An Integrated Analysis of the Efficacy of Desvenlafaxine Compared with Placebo in Patients with Major Depressive Disorder

ABSTRACT Introduction: To assess the efficacy of desvenlafaxine (administered as desvenlafaxine succinate) in outpatients with major depressive disorder. Methods: A meta-analysis of individual patient data was performed on the complete set of registration trials (nine randomized, double-blind, placebo-controlled 8-week studies) of desvenlafaxine. Patients received fixed (50, 100, 200, or 400 mg/day; n = 1,342) or flexible doses (100–400 mg/day; n = 463) of desvenlafaxine or placebo (n = 1,108). The primary efficacy variable was the 17-item Hamilton Rating Scale for Depression (HAM-D17); the primary intent to treat analyses used the last-observation-carried-forward method. Results: Significantly greater improvement with desvenlafaxine versus placebo on the HAM-D17 total score was observed for the full data set (difference in adjusted means: −1.9; P<.001), each fixed-dose group (all P<.001), and the flexible-dose group (P=.024).
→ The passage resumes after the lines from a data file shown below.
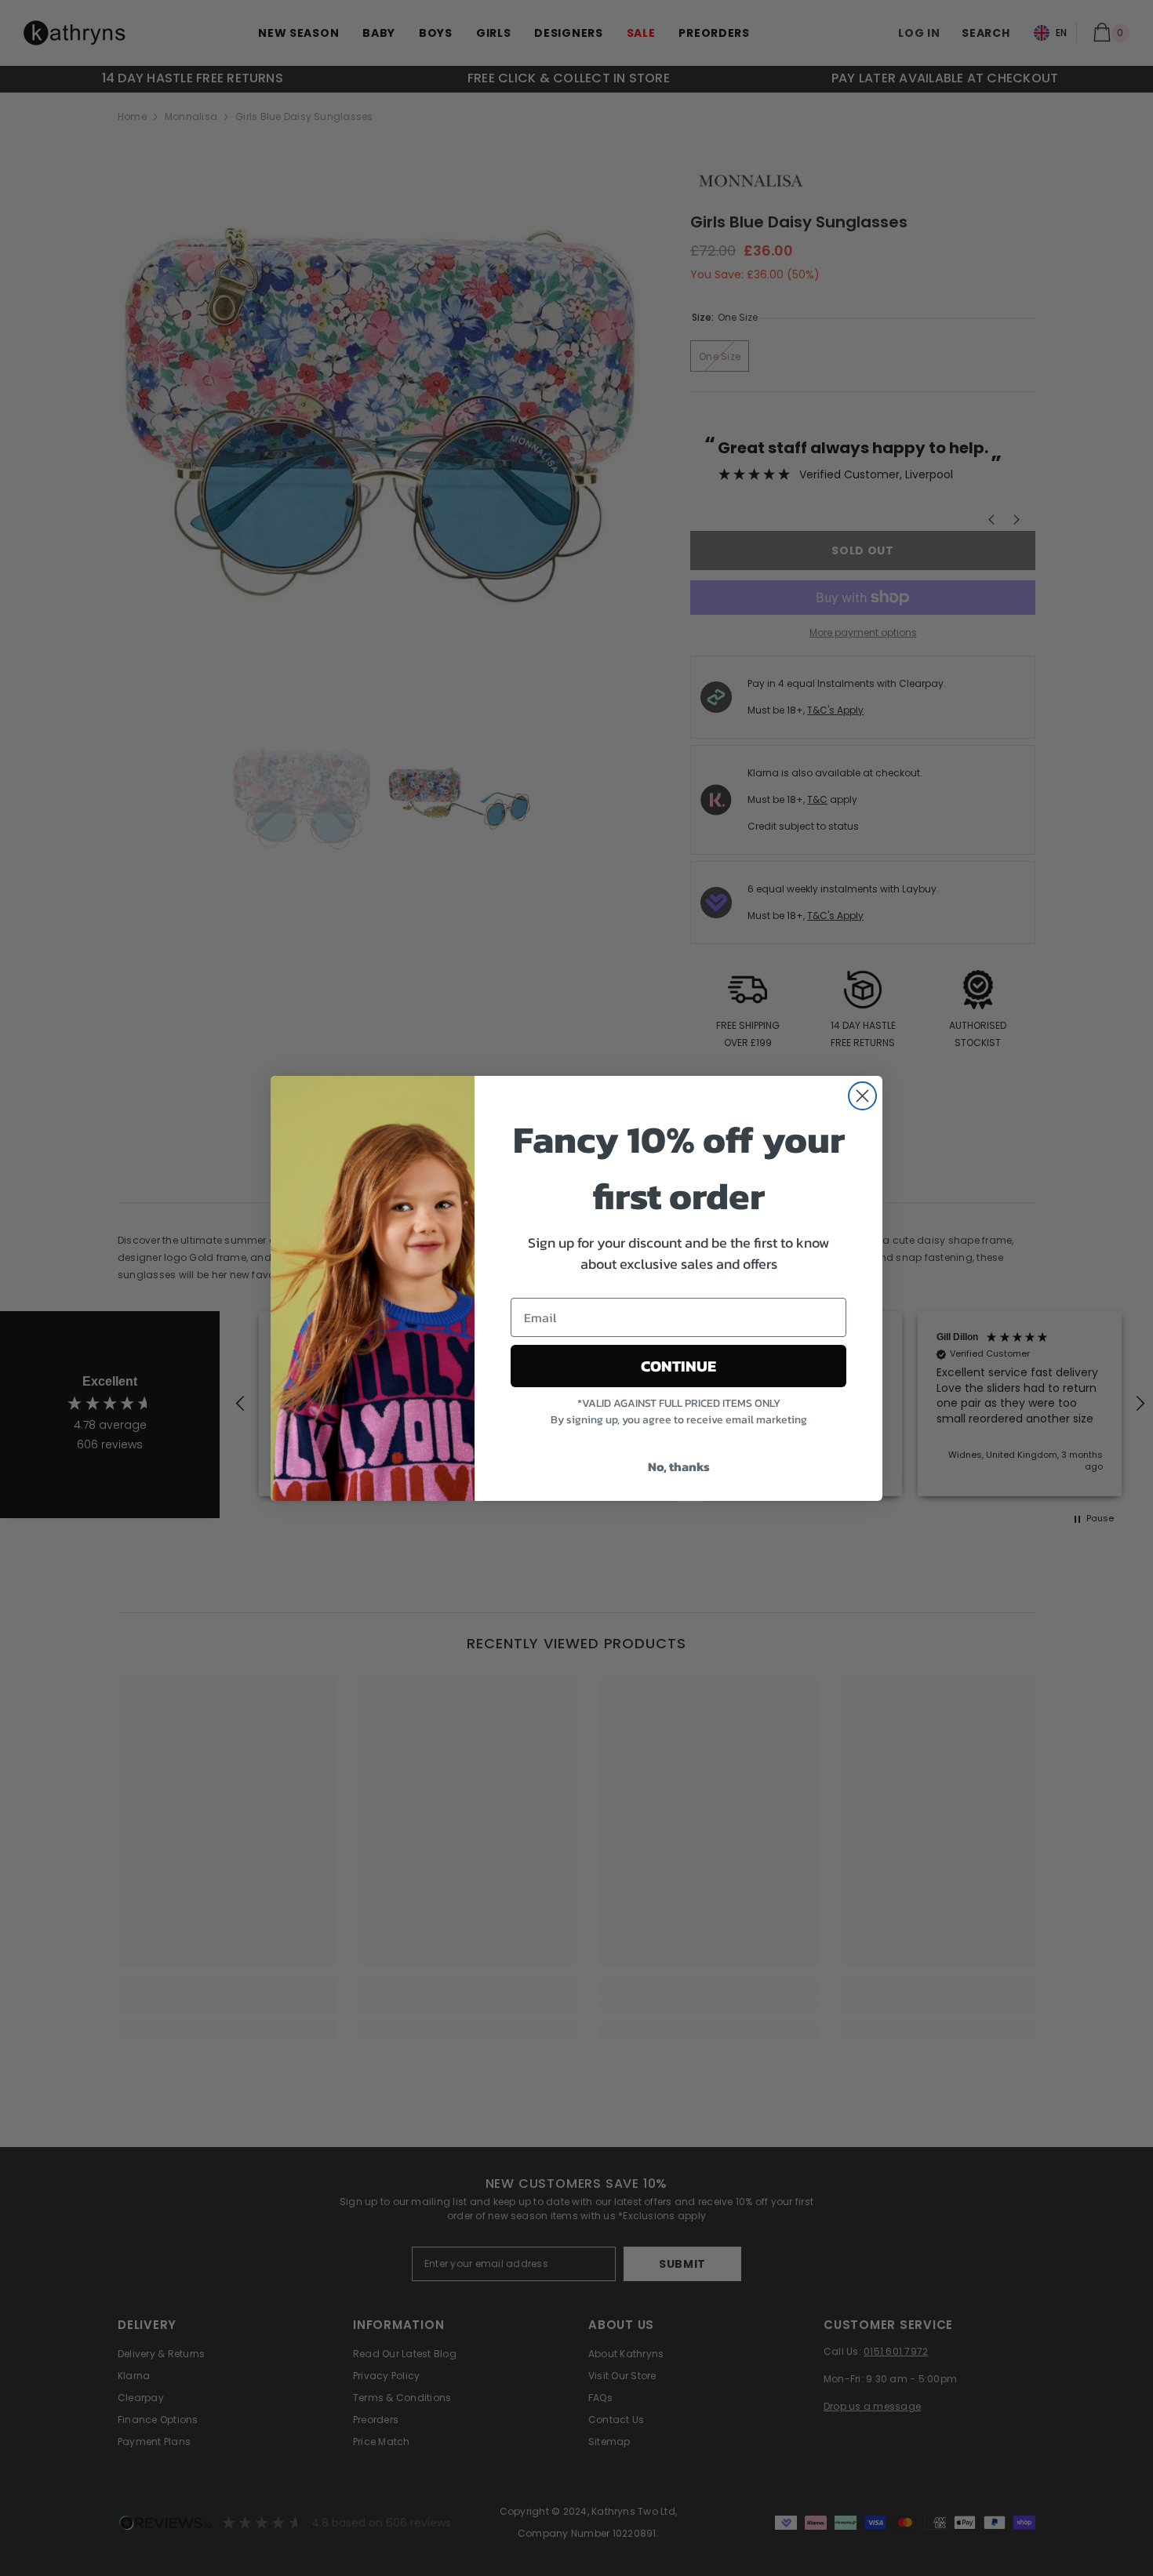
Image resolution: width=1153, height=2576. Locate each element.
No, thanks (679, 1466)
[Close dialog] (862, 1096)
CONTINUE (678, 1366)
Overall rates of HAM-D17 response (≥50% decrease from baseline score: 53% vs 41%) and remission (HAM-D17 ≤7: 32% vs 23%) were significantly greater for desvenlafaxine versus placebo (all P<.001). Discontinuation rates due to adverse events increased with dose (4% to 18%; placebo: 3%). Conclusion: Desvenlafaxine demonstrated short-term efficacy for treating major depressive disorder across the range of doses studied. No evidence of greater efficacy was observed with doses >50 mg/day; a strong dose-response effect on tolerability was observed.